By Will GrayMarch 20, 2018, 6:43 pm

While much of the attention in golf this week will be focused on the WGC-Dell Technologies Match Play in Austin, Tony Romo may send a few eyeballs toward the Caribbean.

The former quarterback and current CBS NFL analyst will make his PGA Tour debut this week, playing on a sponsor invite at the Corales Punta Cana Resort & Club Championship in the Dominican Republic. The exemption was announced last month when Romo played as an amateur at the AT&T Pebble Beach Pro-Am, and he's apparently been hard at work ever since.

"I'll be treating it very serious," Romo told reporters Tuesday. "My wife will tell you she hasn't seen me much over the last month. But if you know me at all, I think you know if I care about something I'm going to commit to it 100 percent. So like I said. you'll get the best I've got this week."

Romo retired from the NFL last year and plays to a plus-0.3 handicap. In addition to his participation in the Pebble Beach event, he has tried to qualify for the U.S. Open multiple times and last month played a North Texas PGA mini-tour event as an amateur.

According to Romo, one of the key differences between pro football and golf is the fact that his former position is entirely about reactive decisions, while in golf "you're trying to commit wholeheartedly before you ever pull the club out of your bag."

"I'm not worried about getting hit before I hit the ball," Romo said. "It's at my own tempo, my own speed, in this sport. Sometimes that's difficult, and sometimes that's easier depending on the situation."

Romo admitted that he would have preferred to have a couple extra weeks to prepare, but recently has made great strides in his wedge game which "was not up to any Tour standard." The first-tee jitters can't be avoided, but Romo hopes to settle in after battling nerves for the first three or four holes Thursday.

Romo hopes to derive an added comfort factor from his golf in the Dallas area, where he frequently plays with a group of Tour pros.

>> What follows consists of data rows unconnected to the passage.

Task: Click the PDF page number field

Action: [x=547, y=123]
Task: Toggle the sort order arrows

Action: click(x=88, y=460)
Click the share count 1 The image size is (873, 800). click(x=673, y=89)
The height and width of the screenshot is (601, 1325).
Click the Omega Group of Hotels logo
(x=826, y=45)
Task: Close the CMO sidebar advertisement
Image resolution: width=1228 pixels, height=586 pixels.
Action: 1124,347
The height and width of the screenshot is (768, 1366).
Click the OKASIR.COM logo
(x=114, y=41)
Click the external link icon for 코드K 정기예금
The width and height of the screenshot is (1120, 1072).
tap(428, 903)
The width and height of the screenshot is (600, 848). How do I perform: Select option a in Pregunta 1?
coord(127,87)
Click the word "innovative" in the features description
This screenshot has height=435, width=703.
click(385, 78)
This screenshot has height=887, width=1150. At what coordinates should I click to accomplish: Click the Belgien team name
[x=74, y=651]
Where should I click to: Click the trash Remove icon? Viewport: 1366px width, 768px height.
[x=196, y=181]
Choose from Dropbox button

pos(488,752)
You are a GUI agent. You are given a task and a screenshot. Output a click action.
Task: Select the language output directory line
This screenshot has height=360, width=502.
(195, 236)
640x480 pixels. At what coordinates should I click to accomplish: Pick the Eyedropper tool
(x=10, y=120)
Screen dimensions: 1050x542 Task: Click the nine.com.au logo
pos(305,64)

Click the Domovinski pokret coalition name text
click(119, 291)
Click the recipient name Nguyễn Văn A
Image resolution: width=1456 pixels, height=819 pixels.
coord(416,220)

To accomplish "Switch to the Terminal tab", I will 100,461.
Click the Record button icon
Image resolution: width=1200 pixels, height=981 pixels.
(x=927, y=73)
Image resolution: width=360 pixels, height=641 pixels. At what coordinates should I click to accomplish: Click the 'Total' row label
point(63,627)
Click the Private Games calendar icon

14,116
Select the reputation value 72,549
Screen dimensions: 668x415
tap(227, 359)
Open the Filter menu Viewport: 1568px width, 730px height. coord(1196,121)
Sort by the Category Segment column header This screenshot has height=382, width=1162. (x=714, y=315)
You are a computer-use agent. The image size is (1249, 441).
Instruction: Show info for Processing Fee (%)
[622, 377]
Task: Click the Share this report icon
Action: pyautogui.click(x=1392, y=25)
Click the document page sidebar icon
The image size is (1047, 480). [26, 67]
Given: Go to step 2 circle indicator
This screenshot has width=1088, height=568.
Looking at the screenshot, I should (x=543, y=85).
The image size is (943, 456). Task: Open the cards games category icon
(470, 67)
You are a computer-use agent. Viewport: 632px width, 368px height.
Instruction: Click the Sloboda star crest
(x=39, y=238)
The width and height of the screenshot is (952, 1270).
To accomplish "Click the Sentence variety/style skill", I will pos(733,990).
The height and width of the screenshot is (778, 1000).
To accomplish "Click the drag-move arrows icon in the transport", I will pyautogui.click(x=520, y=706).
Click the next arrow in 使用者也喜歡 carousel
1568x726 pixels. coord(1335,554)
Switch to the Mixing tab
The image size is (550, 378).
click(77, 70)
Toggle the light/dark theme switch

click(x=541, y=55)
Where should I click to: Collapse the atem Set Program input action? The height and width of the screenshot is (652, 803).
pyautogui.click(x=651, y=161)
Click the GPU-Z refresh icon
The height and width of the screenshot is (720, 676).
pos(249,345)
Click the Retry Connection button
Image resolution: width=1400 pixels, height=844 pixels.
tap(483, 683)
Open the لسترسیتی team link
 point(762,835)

While Steph Curry traded texts with a few pros before his tournament debut last summer on the Tour, Romo expects his phone to remain silent until he puts a score on the board.

"I think they're waiting to either tell me 'Congrats' or 'I knew it, terrible,'" Romo said. "Something along those lines. They're probably going to wait to see which way the wind's blowing before they send them."

Romo will tee off at 8:10 a.m. ET Thursday alongside Dru Love and Denny McCarthy.